**WHAT IS REQUIRED**
Write the next part of the commentary below on Medicare coverage of home-based care during COVID-19, picking up after its final sentence.

**PASSAGE PROVIDED**
►

The recent passage of an emergency funding package to supercharge the nation’s efforts to fight COVID-19 is a welcome and appropriate step, but policymakers must quickly take additional action to close gaps in the nation’s health care system and prevent further spread of the disease.
Yes, access to testing and vaccine development are critical, but curtailing unnecessary exposure — especially among seniors and other vulnerable patient populations — is paramount to slowing the spread of this novel virus and minimizing its impact on the country.
Specifically, Congress needs to expand access by funding a wider range of home-based health care services for Medicare beneficiaries. Currently, the Medicare program considers home-based care a last resort rather than a beneficial alternative to inpatient and office-based services. But through the lens of a public health emergency, delivering services at home can be an essential tool in reducing exposure to infections and allowing hospital-based health care providers to prioritize sicker patients.
The Centers for Disease Control and Prevention is recommending people with mild symptoms self-isolate at home and engage local public health, home health services and community organizations to assist with support services. The challenge with this advice is that Medicare doesn’t pay for all the services that patients need in order to follow the CDC’s recommendation.
For example, home infusion allows patients who are stable and don’t require around-the-clock care to receive an intravenous antibiotic at home, avoiding unnecessary hospital stays or admission to a skilled nursing facility. Yet, Medicare requires seniors who rely on infusions of immunomodulating agents (i.e. monoclonal antibodies) for chronic conditions to receive them in hospital clinics and doctor’s offices rather than at home where they can avoid exposure to pathogens. This is despite the fact that these treatments make seniors inherently more susceptible to infections.
Medicare’s policy is counterintuitive under normal circumstances and just plain dangerous as we expect an influx of patients seeking treatment for infection arriving to these sites of care. If you are a patient at high risk for serious complications, the best way to avoid COVID-19 is to stay at home and limit the chances of exposure to others who might be infected.
But what do you do if you need to visit the hospital or doctor’s office to receive an IV treatment? Millions of patients will be faced with this dilemma as the COVID-19 outbreak grows.
For almost four decades, younger patients with commercial insurance have had the option to receive IV treatments at home where they can avoid exposure to infection. Commercial insurance plans have embraced home infusion primarily due to the savings it generates from avoiding lengthy stays in the hospitals and nursing homes. As a report from the Government Accountability Office concluded, “providing infusion therapy at home generally costs less than treatment in other settings … ” and the benefit is largely free from inappropriate utilization and problems in quality of care.

◄

**Saved entries**
►

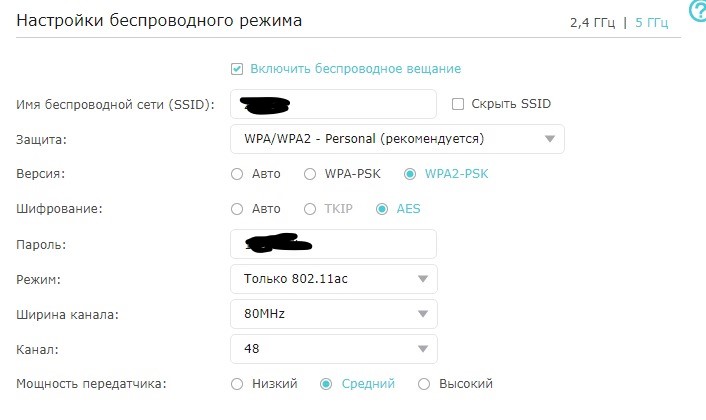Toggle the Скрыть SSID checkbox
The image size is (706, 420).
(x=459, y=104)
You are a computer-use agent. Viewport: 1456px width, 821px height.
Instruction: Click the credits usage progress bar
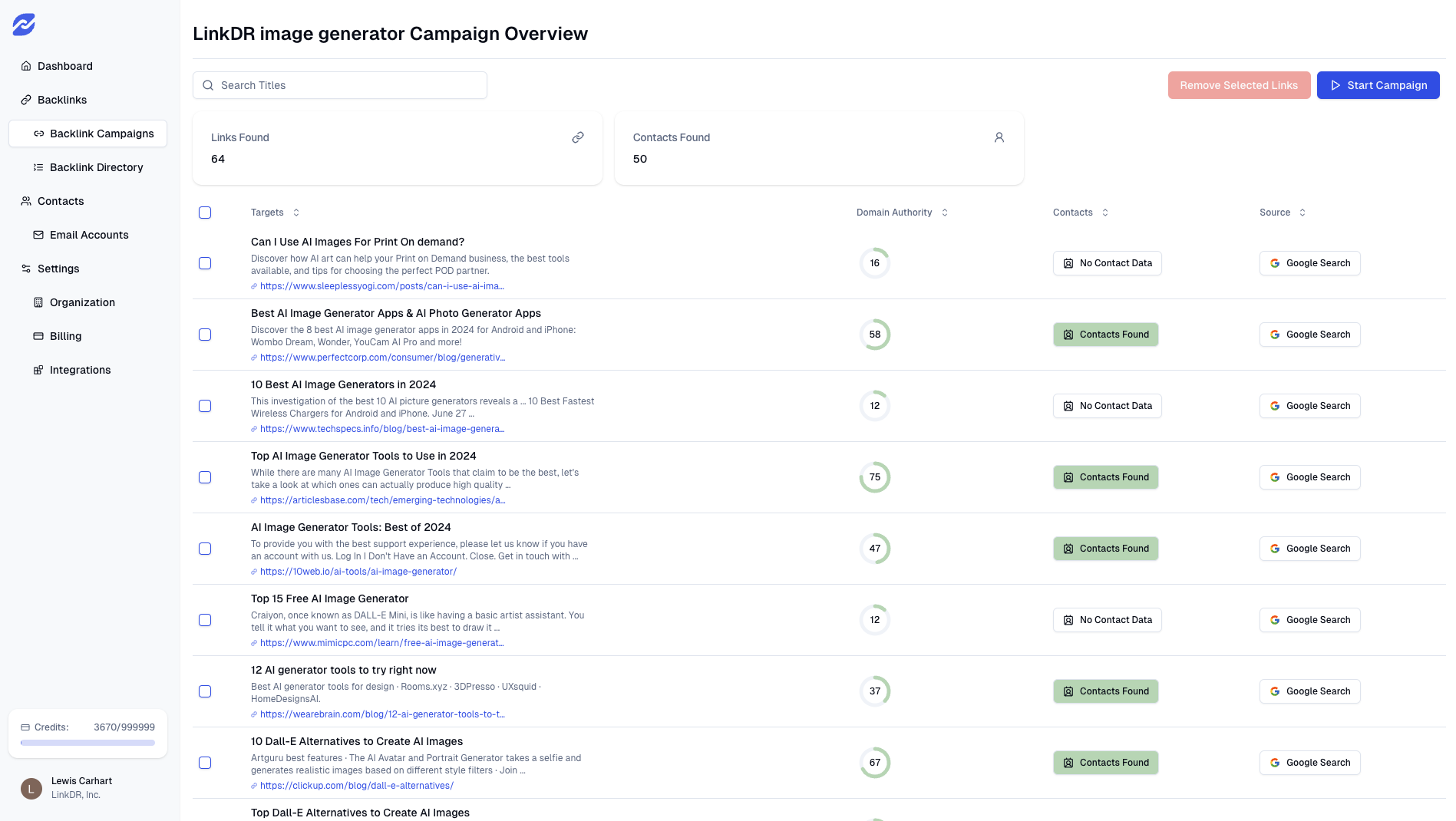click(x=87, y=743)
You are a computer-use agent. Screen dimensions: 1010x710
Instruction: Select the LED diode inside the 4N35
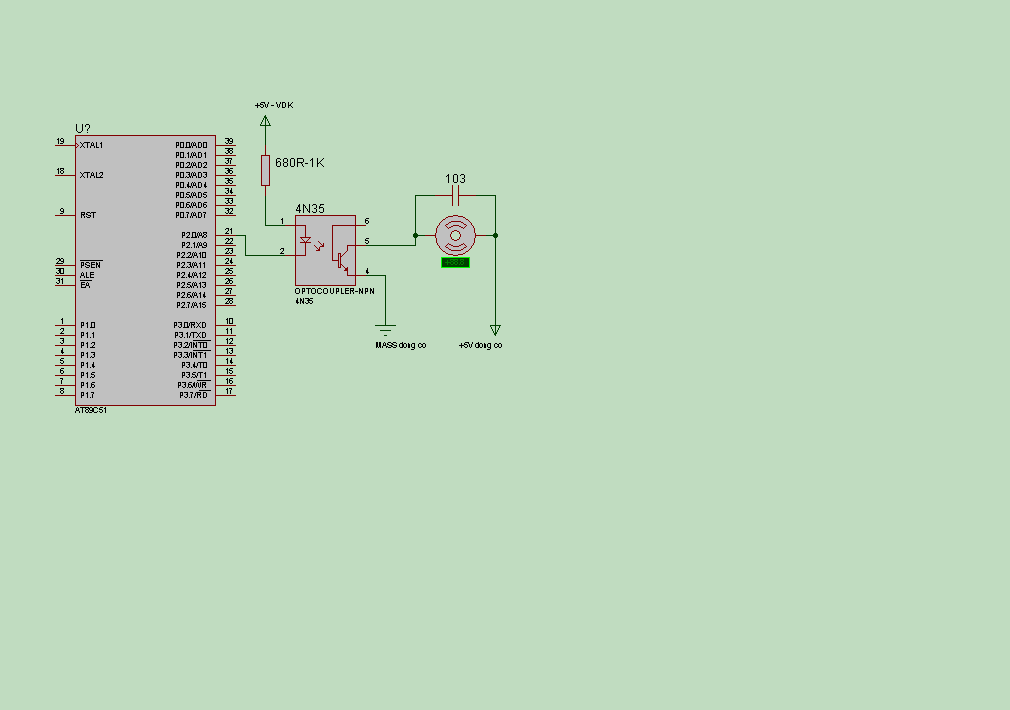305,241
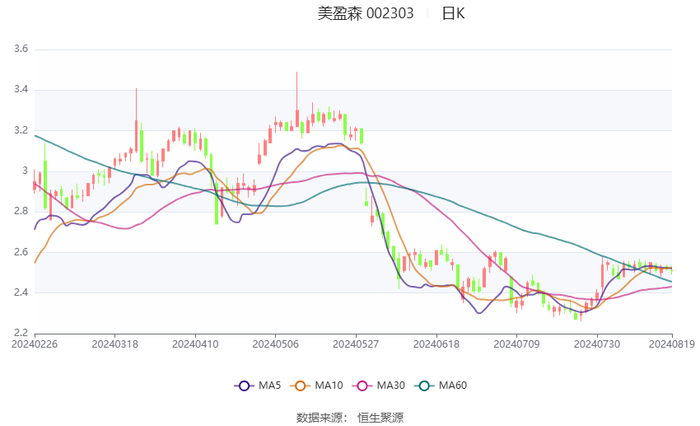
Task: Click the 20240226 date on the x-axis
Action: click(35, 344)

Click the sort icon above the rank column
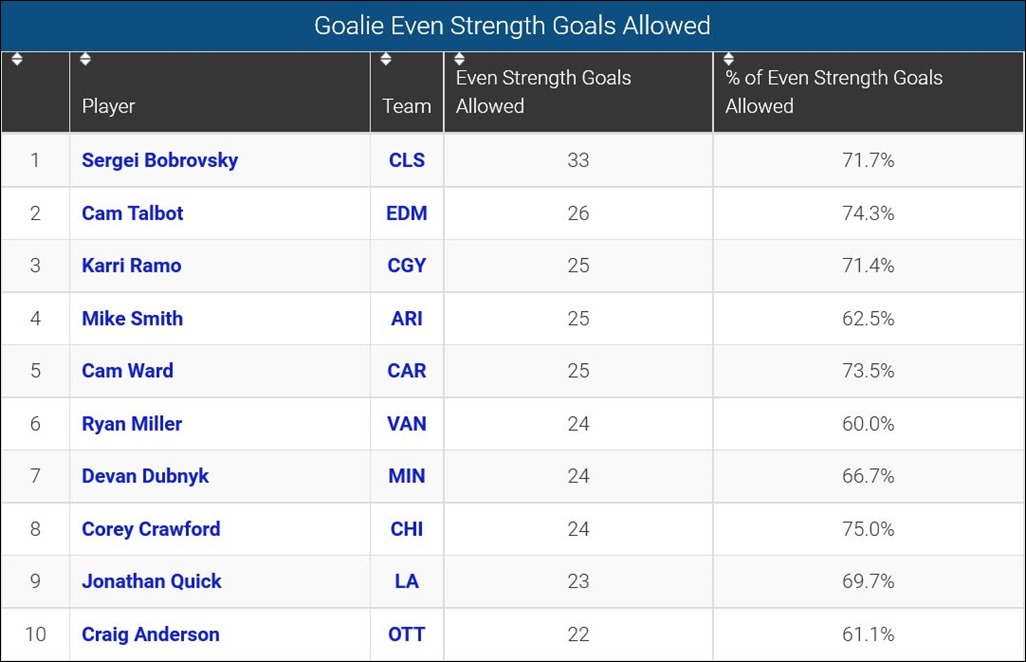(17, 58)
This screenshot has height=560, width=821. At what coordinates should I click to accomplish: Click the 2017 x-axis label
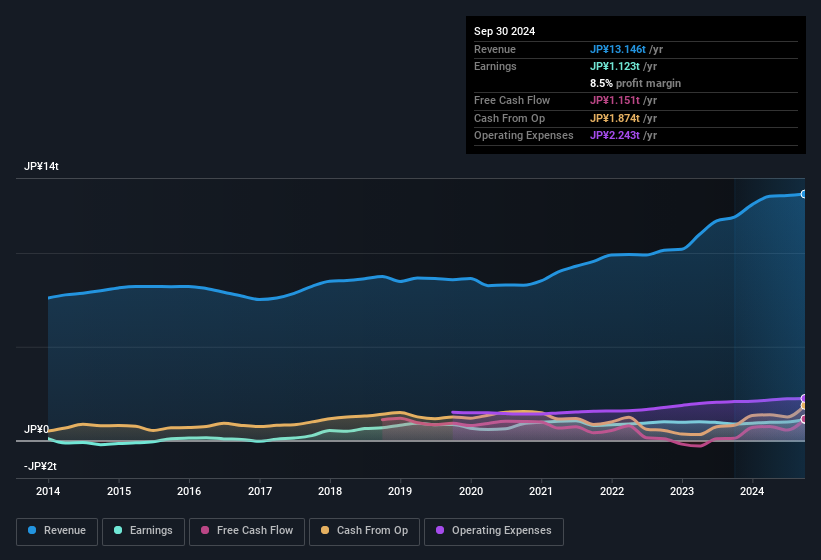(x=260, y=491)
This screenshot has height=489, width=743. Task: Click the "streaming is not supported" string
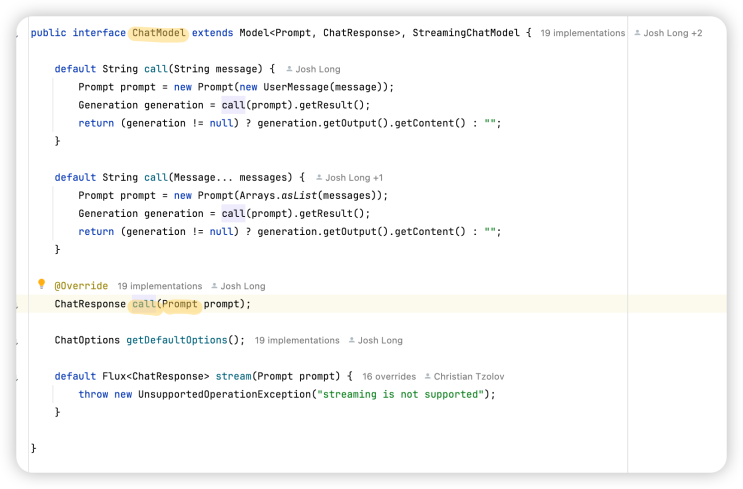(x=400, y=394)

◄

**WRITTEN RESPONSE**
Further, patients overwhelmingly prefer to be at home when given the option. In fact, research shows that up to 95 percent of patients prefer receiving their infusions at home, and nearly 98 percent of patients surveyed last year indicated they are highly satisfied with their home infusion services. Avoiding exposure to resistant bacteria and common seasonal viruses is considered an added benefit.
Home infusion providers have the ability to serve more Medicare patients who wish to remain at home, but unfortunately Medicare is the only major payer of health care services in the United States to have severe limitations on this benefit. That means patients who want to avoid exposure to COVID-19 by receiving an IV infusion at home would have to pay out of pocket. Passing legislation to close the coverage gaps for home infusion could help millions of seniors, particularly those at high risk for serious infection.
Further, by failing to take advantage of the site of care optimization that has become increasingly prevalent in the private market, Medicare is missing out on a considerable windfall from potential savings. For context, the Congressional Budget Office has estimated hundreds of millions of dollars in savings by prioritizing home infusion based on the recognition that home-based care redirects patients away from more expensive care settings.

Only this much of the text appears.